Abstract
BACKGROUND AND PURPOSE
Little is known about the role of microinfarcts in dementia and cognition. We examined microinfarcts and dementia, global cognition, and 5 cognitive systems in community-dwelling older persons.
METHODS
Four hundred twenty-five subjects enrolled in the Religious Orders Study underwent annual clinical evaluations, including 19 neuropsychological tests and assessment for dementia, and brain autopsy (39% men; mean age at death, 87; Mini-Mental State Examination score, 21). Neuropathologic examination documented the presence, number, and location of chronic microinfarcts on 6-μm hematoxylin-eosin-stained sections from cortical and subcortical regions. Multiple regression analyses adjusted for age at death, sex, education, macroscopic infarcts, Alzheimer disease pathology, and Lewy bodies.
RESULTS
Microinfarcts were present in 129 of 425 (30%) persons (54 cortical, 80 subcortical, 49 multiple); 58 of 129 (45%) of persons with microinfarcts did not exhibit macroscopic infarcts.

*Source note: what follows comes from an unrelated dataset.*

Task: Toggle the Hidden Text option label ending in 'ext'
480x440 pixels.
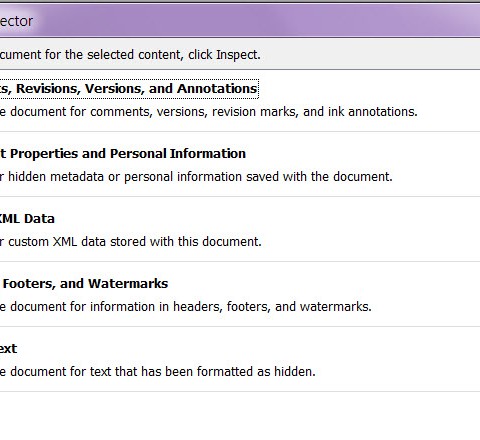Action: tap(8, 349)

Persons with microinfarcts had increased odds of dementia (OR, 1.77; 95% CI, 1.07-2.92), especially those persons with multiple cortical microinfarcts. Microinfarcts were also associated with lower average global cognition (estimate, -0.287; SE, 0.113; P=0.012), particularly for persons with multiple cortical microinfarcts. Microinfarcts were specifically associated with lower episodic memory (estimate, -0.279; SE, 0.138; P=0.044), semantic memory (estimate, -0.391; SE, 0.130; P=0.003), and perceptual speed (estimate, -0.400; SE, 0.117; P<0.001). In addition, single, multiple, and cortical microinfarcts were associated with worse semantic memory and perceptual speed (all P<0.028). Neither macroscopic infarcts nor AD pathology modified these associations (all P>0.154).
CONCLUSIONS
Microinfarcts are common, and persons with multiple cortical microinfarcts have higher odds of dementia. Microinfarcts are also associated with lower cognition, specifically perceptual speed and semantic and episodic memory.